What is needed: Revise the rows below so that each "coordinate pair" becomes "coordinate tuple", keeping all other text unchanged.

(Extracted data rows)

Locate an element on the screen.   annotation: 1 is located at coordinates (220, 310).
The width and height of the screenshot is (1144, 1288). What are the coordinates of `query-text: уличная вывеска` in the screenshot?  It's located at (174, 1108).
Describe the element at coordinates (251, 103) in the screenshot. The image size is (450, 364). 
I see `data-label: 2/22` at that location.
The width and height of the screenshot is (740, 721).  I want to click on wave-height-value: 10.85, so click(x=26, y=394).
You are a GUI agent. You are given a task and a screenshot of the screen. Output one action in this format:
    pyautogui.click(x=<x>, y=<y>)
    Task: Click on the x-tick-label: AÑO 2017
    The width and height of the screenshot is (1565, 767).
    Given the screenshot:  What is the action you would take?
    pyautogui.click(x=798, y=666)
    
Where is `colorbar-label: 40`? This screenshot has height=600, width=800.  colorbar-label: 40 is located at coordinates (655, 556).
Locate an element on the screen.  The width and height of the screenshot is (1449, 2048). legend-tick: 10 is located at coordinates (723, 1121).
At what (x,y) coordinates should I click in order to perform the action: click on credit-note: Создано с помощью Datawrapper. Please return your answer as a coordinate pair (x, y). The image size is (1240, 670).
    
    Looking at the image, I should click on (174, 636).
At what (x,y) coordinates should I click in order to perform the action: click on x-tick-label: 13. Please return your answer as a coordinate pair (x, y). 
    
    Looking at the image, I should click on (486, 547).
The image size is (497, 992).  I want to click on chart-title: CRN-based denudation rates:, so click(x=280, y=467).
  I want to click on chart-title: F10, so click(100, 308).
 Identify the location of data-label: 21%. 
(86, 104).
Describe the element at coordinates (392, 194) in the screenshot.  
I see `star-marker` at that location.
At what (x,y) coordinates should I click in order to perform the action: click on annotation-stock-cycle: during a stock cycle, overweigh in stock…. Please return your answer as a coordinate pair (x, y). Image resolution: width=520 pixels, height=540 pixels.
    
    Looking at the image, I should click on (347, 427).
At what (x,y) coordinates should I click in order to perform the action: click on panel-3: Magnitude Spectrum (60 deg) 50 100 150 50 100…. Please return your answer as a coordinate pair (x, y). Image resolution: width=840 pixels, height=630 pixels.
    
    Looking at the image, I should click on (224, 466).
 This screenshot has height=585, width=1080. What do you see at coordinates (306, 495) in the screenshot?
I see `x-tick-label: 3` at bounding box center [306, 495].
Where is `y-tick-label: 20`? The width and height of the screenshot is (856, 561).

Problem solution:
Locate an element on the screen.   annotation: 1 is located at coordinates (220, 310).
The width and height of the screenshot is (1144, 1288). What are the coordinates of `query-text: уличная вывеска` in the screenshot?  It's located at (174, 1108).
Describe the element at coordinates (251, 103) in the screenshot. The image size is (450, 364). 
I see `data-label: 2/22` at that location.
The width and height of the screenshot is (740, 721).  I want to click on wave-height-value: 10.85, so click(x=26, y=394).
You are a GUI agent. You are given a task and a screenshot of the screen. Output one action in this format:
    pyautogui.click(x=<x>, y=<y>)
    Task: Click on the x-tick-label: AÑO 2017
    The width and height of the screenshot is (1565, 767).
    Given the screenshot:  What is the action you would take?
    pyautogui.click(x=798, y=666)
    
Where is `colorbar-label: 40`? This screenshot has height=600, width=800.  colorbar-label: 40 is located at coordinates (655, 556).
Locate an element on the screen.  The width and height of the screenshot is (1449, 2048). legend-tick: 10 is located at coordinates (723, 1121).
At what (x,y) coordinates should I click in order to perform the action: click on credit-note: Создано с помощью Datawrapper. Please return your answer as a coordinate tuple (x, y). The image size is (1240, 670).
    
    Looking at the image, I should click on (174, 636).
At what (x,y) coordinates should I click in order to perform the action: click on x-tick-label: 13. Please return your answer as a coordinate tuple (x, y). 
    
    Looking at the image, I should click on (486, 547).
The image size is (497, 992).  I want to click on chart-title: CRN-based denudation rates:, so click(x=280, y=467).
  I want to click on chart-title: F10, so click(100, 308).
 Identify the location of data-label: 21%. 
(86, 104).
Describe the element at coordinates (392, 194) in the screenshot.  
I see `star-marker` at that location.
At what (x,y) coordinates should I click in order to perform the action: click on annotation-stock-cycle: during a stock cycle, overweigh in stock…. Please return your answer as a coordinate tuple (x, y). Image resolution: width=520 pixels, height=540 pixels.
    
    Looking at the image, I should click on (347, 427).
At what (x,y) coordinates should I click in order to perform the action: click on panel-3: Magnitude Spectrum (60 deg) 50 100 150 50 100…. Please return your answer as a coordinate tuple (x, y). Image resolution: width=840 pixels, height=630 pixels.
    
    Looking at the image, I should click on (224, 466).
 This screenshot has height=585, width=1080. What do you see at coordinates (306, 495) in the screenshot?
I see `x-tick-label: 3` at bounding box center [306, 495].
Where is `y-tick-label: 20`? The width and height of the screenshot is (856, 561).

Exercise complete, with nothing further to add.